As I’m writing the review you will get my version which is obviously the right one, said with tongue firmly in cheek! A wife is sat in the hotel bar (Linda Marlow) while her husband (David Whitworth) is satisfying his urge to paint. A successful artist we are led to believe, his wife appearing to be neglected and sacrificed for his passion. The conversation is being held between Marlowe and barman (Andrew Koji). She is trying to unsuccessfully goad or tempt him to be unfaithful whilst he reiterates he is happily engaged and faithful. Now that sounds like a fairly plain and rather superficial plot line but oh my goodness if you think that, you really haven’t read or sampled Tennessee Williams intricate work.

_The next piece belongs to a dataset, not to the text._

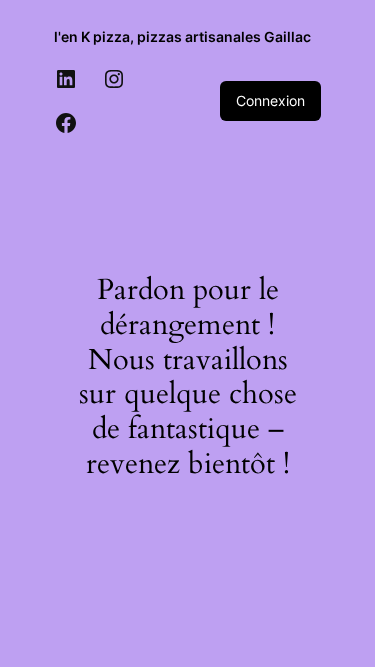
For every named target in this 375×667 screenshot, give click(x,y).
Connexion (270, 100)
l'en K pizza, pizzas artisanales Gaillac (182, 36)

Photo Credit Scott Rylander

Photo Credit Scott Rylander

The acting is so deep, with its calculated and precise delivery that you find yourself totally engrossed waiting for the next line, each time, ready to dissect and decipher your particular meaning and emphasis on where the story is going from there. Marlowe is superb in the way she manages to convince you that she is just a vain women, who’s a unashamed adulterer married to her husband for over thirty years and whose only enjoyment in life is to seduce and entrap men. However I don’t believe this to be true because Marlowe is so clever that you actually go from loathing to pity in just one line sometimes, a really class act.

Koji as the embarrassed and uncomfortable barman is believable while Whitworth her husband is to be pitied seeking solitude in his painting. Whitworth with his huge aspirations but who has a feeling of failure thus turning him into an alcoholic and both mentally and physically fragile.

Director Robert Chevara expertly guides this splendid cast to gain every last drop of depth and meaning from this beautifully written and intelligent play.

A real masterpiece and masterclass in acting from all, but particularly Linda Marlowe who is utterly superb!